A sound source with frequency 130 Hz approaches an observer at 95 m/s. If the speed of sound is 340 m/s, then what frequency will be heard by the observer?

fl=((v+vl)/v)*fs=((340+95)/340)*130=166.3 Hz

be sure you know the equations for both observer approaching source and source approaching observer; it is of course best if you know how to derive those equations

Problem Number 5

A candle flame is 1.8 cm high and 12 cm from a circular mirror of radius 3 cm.

• Where will the image of the flame form and how large will it be?

• Will it be real or virtual? Will it be upright or inverted?

• Sketch a ray diagram explaining how the image is formed.

The image will be virtual and upright.

I do not know how to calculate where and how large the candle’s image will be.

Identify object distance and focal distance, then use 1/f = 1/i + 1/o to find image distance.

The focal length of a spherical mirror is half its radius of curvatuve.

The ratio of image size to object size is the same as the ratio of image distance to object distance, as is found from a ray diagram and similar triangles.

Make sure you know how to sketch the ray diagram for a lens or a mirror, showing the principal rays.

Problem Number 6

A string defines the x axis, with the origin at the left end of the string. The string has tension 19 Newtons and mass per unit length is 14 grams / meter. The left-hand end of the string is displaced perpendicular to the string in a cyclical manner in order to create a traveling wave in the string. At clock time t the position of the left-hand end of a long string is y = .54 cm * sin ( ( 9 `pi rad/s) t ).

• What equation describes the displacement a point 16.7 meters down the string as a function of clock time?

• If the position of the left-hand side is x = 0, what is the equation for the displacement as a function of clock time at arbitrary position x?

• University Physics: Show that your equation satisfies the wave equation.

• What is the equation for the shape of the string at clock time t = .042 sec?.

This problem appears in very similar form, but with different numbers, in the Introductory Problem Set. Make sure you know how to solve everything in that problem set. If you have specific questions on any of the solutions, you're welcome to ask.

Problem Number 7

One sound is 3400000 times louder than a sound which measures 40 decibels.

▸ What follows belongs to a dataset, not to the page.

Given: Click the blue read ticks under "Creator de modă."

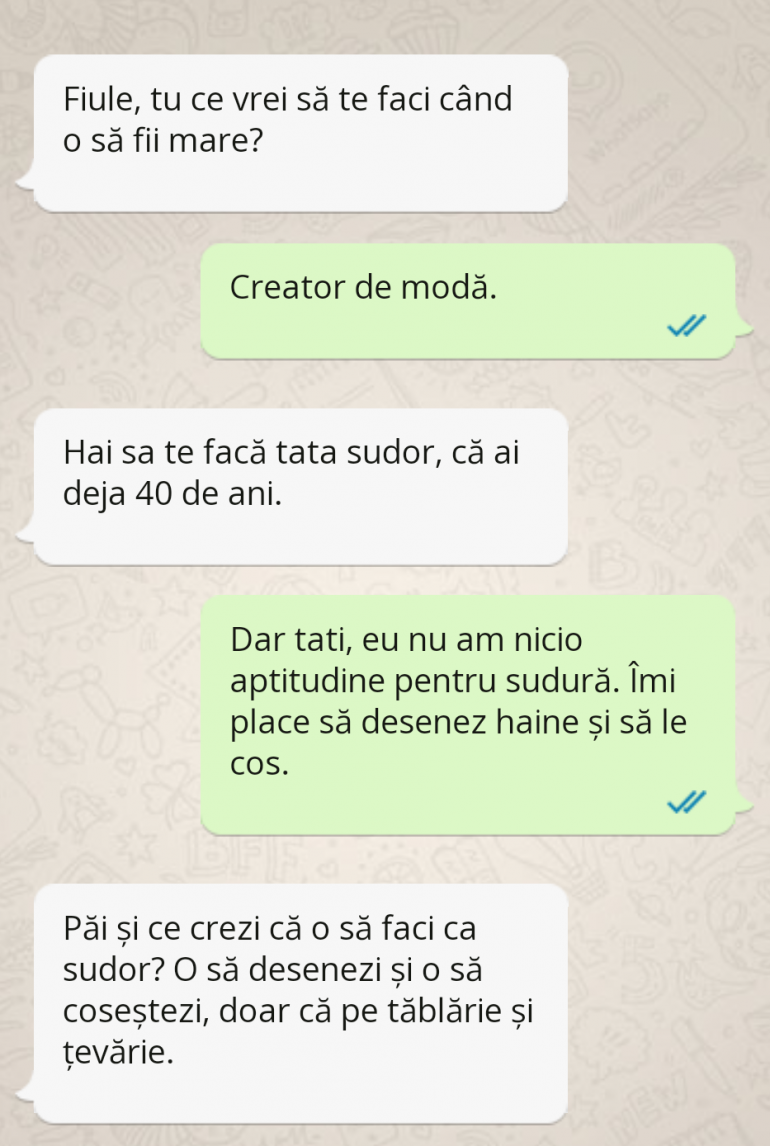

What is the decibel level of this sound?

10 log (P2/P1) = 40 dB, P2/P1=10,000

Sound is 3400000 times louder, so 10,000*3400000=3.4*10^10

10 log (P2/P1) = 10 log (3.4*10^10) = 105.3 dB

good

Problem Number 8

A string is under a tension of 18 Newtons and lies along the x axis. ""Beads"" with mass 7.3 grams are located at a spacing of 20 cm along a light but strong string. At a certain instant a certain bead is at y position .0012 meters, while the bead to its right is at y position .001 meters and the bead to its left at y position .0026 meters. At this instant the bead is moving in the y direction at -.1284 m/s. Find the acceleration of the given bead and approximate its velocity .027 seconds later and the distance it will move in this time.

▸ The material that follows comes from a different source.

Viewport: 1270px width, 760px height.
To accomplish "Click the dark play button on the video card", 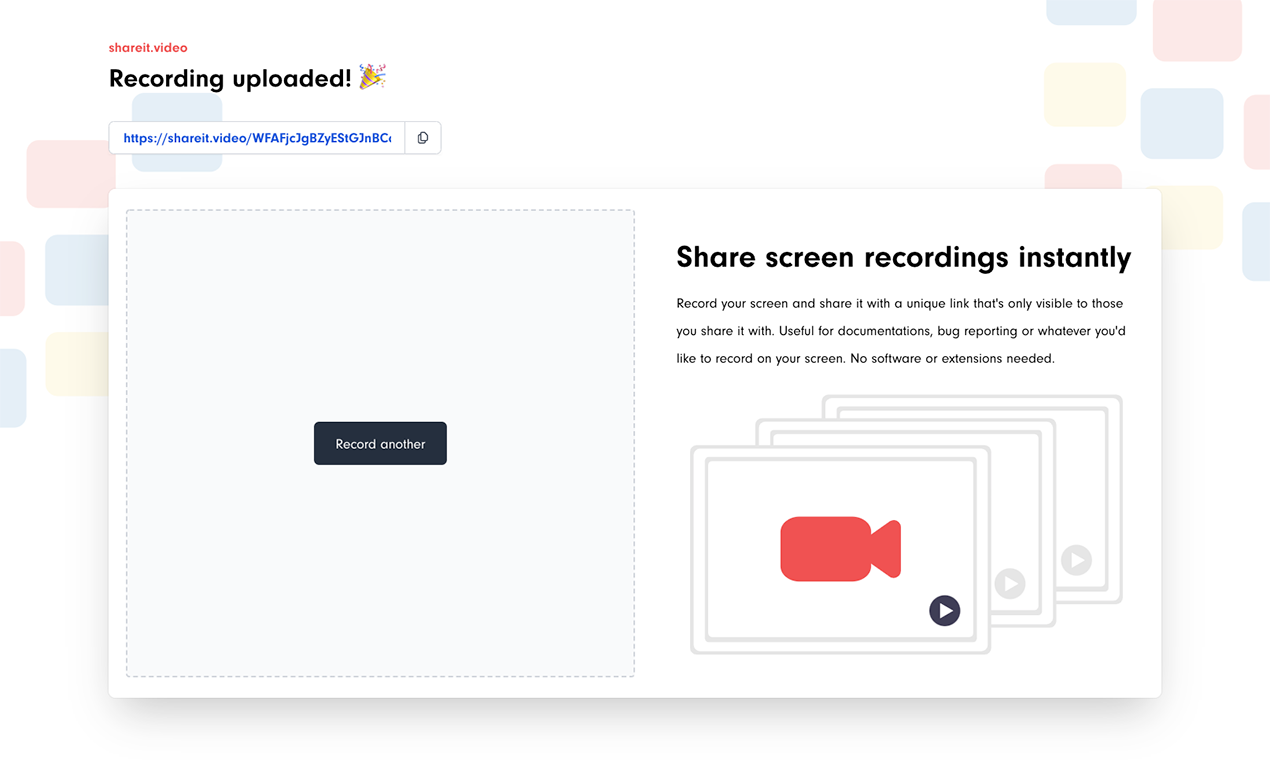I will 944,610.
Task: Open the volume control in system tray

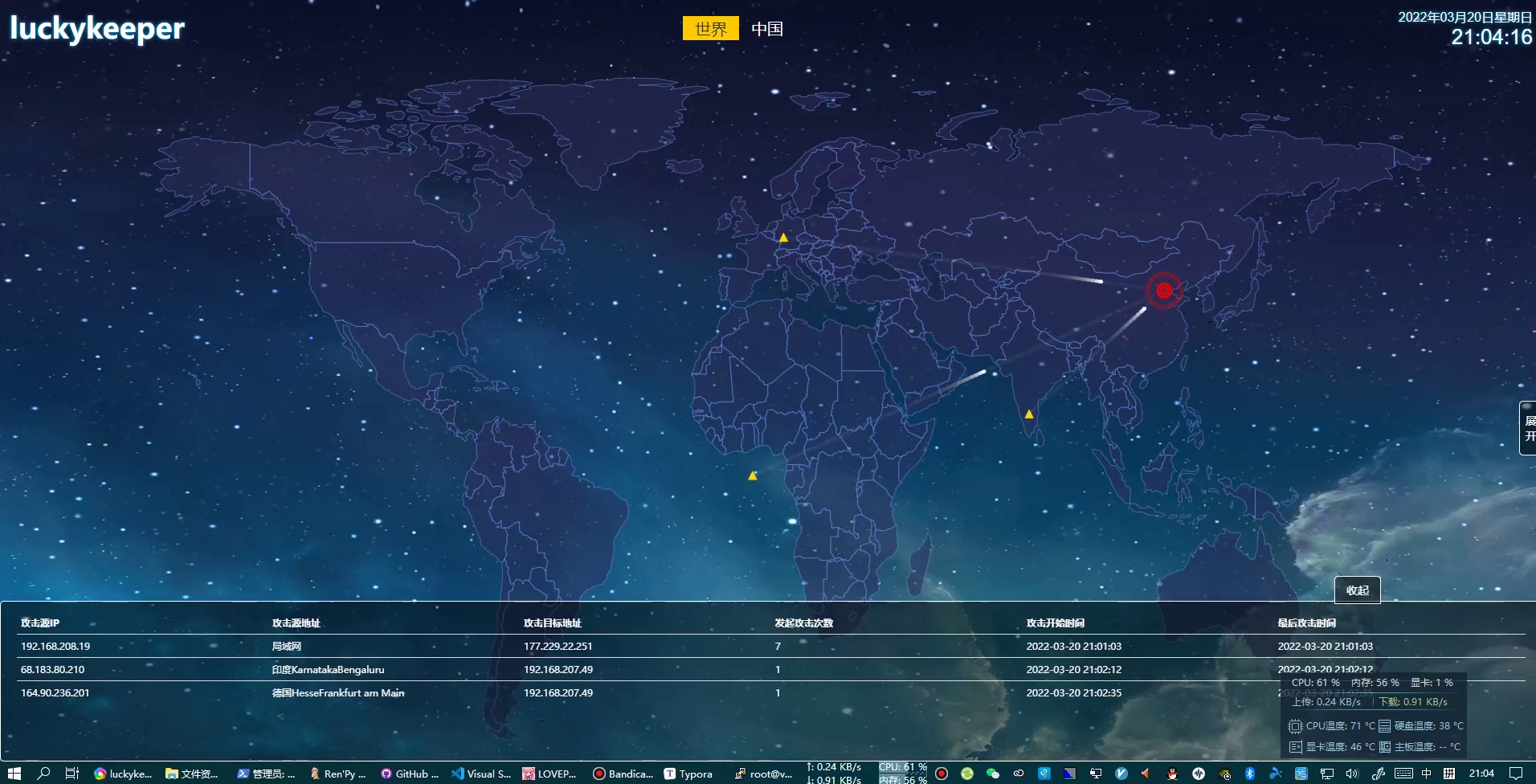Action: 1352,774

I am having a really hard time with this problem. I do not know where to start.

this problem is not well-covered in the notes, and would be omitted if you didn't get it

.

Problem Number 9

Find the frequencies of the first four harmonics of a standing wave in a uniform string of length 9 meters which is fixed at both ends under a tension of 35 Newtons, and which has mass 31 grams.

v=sqrt(tension/mass/unitlength)

v=sqrt(35N/.031/9m)=100.8 m/s

freq=velocity/length

harmonic 1, length=.5L=18m, freq=100.8 m/s/18m=5.6 s^-1

harmonic 2, length=2L/2=9m, freq=100.8 m/s/9m=11.2 s^-1

harmonic 3, length=3L/2=6m, freq=100.8 m/s/6m=16.8 s^-1

harmonic 4, length=4L/2=4.5m, freq=100.8 m/s/4.5m=22.4 s^-1

See my notes and let me know if you have additional questions.